In Disney's 24th full-length animated movie, THE FOX AND THE HOUND, two best friends don't realize they are supposed to be enemies. A lonely widow (Jeanette Nolan) adopts an orphaned fox cub named Tod (voiced by Keith Coogan), who soon befriends Copper (Corey Feldman), a hound puppy who lives next door with Amos (Jack Albertson), a mean hunter. They become inseparable friends, but Amos keeps trying to catch Tod. Amos takes Copper and his other hunting dog, Chief (Pat Buttram), away for the winter, and Copper returns as a full-fledged hunting dog. Later, Amos' drive to kill Tod so worries the widow that she drives him to the animal preserve where she thinks he'll be safe. But Amos won't be thwarted that easily.
Is it any good?
While the movie isn't quite in the same category as some of the studio's vintage classics, it's an entertaining, touching, and vibrantly animated tale that the whole family is sure to enjoy. The animation features a blend of old-fashioned, hand-drawn imagery with dynamic, colorful action.
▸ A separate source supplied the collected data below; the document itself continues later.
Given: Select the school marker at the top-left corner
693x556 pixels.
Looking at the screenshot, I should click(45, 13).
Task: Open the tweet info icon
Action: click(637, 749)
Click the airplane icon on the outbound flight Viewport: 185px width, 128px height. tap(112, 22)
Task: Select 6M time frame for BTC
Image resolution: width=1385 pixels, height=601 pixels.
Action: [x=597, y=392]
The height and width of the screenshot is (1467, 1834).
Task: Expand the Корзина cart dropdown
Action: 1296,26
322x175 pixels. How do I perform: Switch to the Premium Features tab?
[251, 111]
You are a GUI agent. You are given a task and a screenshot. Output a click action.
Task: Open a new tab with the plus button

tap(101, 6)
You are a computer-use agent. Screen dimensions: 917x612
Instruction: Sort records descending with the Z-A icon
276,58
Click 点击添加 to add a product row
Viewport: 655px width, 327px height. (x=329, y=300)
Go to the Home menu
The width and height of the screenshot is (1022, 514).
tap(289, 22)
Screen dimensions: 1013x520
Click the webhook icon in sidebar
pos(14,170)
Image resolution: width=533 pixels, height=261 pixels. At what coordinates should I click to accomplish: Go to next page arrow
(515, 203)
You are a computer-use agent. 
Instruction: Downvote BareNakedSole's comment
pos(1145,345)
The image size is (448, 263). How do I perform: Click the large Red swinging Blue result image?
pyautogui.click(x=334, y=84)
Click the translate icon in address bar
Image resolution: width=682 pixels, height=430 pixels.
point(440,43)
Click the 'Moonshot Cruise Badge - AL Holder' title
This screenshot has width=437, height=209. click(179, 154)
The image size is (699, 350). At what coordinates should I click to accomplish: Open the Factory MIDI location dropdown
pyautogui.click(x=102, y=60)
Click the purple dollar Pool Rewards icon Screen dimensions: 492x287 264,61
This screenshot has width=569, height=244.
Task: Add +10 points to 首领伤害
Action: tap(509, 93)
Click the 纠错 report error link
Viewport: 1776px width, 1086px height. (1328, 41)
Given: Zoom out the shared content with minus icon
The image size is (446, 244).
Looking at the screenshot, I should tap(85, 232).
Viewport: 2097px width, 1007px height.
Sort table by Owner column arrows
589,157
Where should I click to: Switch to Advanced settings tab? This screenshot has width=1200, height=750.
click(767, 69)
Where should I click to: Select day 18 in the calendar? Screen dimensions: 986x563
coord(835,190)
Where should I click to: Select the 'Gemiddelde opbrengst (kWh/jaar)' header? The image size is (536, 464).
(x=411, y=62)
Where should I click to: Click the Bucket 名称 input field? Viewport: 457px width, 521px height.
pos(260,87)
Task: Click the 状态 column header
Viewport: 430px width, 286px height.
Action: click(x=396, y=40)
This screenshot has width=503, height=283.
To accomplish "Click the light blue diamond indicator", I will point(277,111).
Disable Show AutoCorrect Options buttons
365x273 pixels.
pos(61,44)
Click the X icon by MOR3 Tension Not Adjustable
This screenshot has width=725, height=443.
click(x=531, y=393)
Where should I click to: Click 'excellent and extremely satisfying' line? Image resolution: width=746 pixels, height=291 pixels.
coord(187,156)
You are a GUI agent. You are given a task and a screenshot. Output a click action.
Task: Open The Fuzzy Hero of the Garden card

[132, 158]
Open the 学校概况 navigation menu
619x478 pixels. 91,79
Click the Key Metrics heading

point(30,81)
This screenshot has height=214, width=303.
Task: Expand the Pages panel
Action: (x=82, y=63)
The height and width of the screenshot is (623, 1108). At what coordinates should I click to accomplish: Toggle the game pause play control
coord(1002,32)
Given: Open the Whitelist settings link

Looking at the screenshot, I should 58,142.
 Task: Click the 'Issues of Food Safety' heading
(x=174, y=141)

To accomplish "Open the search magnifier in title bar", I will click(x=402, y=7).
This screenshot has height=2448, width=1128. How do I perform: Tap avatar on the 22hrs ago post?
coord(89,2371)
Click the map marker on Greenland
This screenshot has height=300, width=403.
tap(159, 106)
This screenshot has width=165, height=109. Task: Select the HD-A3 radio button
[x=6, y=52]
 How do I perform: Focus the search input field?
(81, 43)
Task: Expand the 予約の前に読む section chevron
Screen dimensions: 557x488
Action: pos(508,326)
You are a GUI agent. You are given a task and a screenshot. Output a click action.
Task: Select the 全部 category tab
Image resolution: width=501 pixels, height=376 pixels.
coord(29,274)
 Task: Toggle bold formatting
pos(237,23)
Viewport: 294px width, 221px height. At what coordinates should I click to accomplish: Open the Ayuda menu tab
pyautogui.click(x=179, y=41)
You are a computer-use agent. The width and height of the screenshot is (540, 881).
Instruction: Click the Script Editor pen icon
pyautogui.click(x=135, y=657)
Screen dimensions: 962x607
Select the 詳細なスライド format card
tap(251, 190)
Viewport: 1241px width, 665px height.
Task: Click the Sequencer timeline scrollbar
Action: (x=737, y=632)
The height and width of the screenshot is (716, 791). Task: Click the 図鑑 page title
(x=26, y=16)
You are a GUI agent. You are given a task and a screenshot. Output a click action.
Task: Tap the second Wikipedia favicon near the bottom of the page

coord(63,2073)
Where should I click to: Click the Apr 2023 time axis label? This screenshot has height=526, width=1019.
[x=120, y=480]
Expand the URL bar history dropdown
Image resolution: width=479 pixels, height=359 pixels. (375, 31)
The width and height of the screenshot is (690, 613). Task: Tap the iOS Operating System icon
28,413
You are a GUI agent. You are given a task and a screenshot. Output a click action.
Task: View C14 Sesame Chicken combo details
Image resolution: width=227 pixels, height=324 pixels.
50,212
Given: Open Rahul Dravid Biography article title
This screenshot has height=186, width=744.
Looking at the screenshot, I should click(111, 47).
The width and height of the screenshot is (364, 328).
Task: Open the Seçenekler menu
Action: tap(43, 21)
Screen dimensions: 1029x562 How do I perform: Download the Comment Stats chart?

The excellent voice cast includes Kurt Russell as the grown Copper, Mickey Rooney as the grown Tod, Paul Winchell (the longtime voice of Tigger in Winnie the Pooh), Corey Feldman as the young Copper, and Pearl Bailey as a motherly owl.
Although the plot deals with the serious subjects of maturity and loss of innocence, there's also plenty of humor. However, the climactic fight with the bear is pretty realistic, and may be a little too intense for younger kids. The bittersweet finale, where the fox and the hound smile at each other, then go their separate ways, knowing they can never really be friends anymore, is particularly poignant and will bring a tear to the eye of anyone who has grown up and lost a friend.
Talk to your kids about ...
Families can talk about Tod and Copper's friendship. Why was it hard for them to stay friends? How did their friendship when they were young help them when they grew up? Have you ever grown apart from a friend?
When the Widow Tweed drives Tod to the animal preserve she sings, "from our sadness, happiness grew," recalling when she found him orphaned. How does the same thing happen to Tod in the animal preserve?
A sequel was made 25 years later that shows Tod and Copper as kids again who never have to face tough choices as they grow up. Which story do you like better? Which one is more meaningful?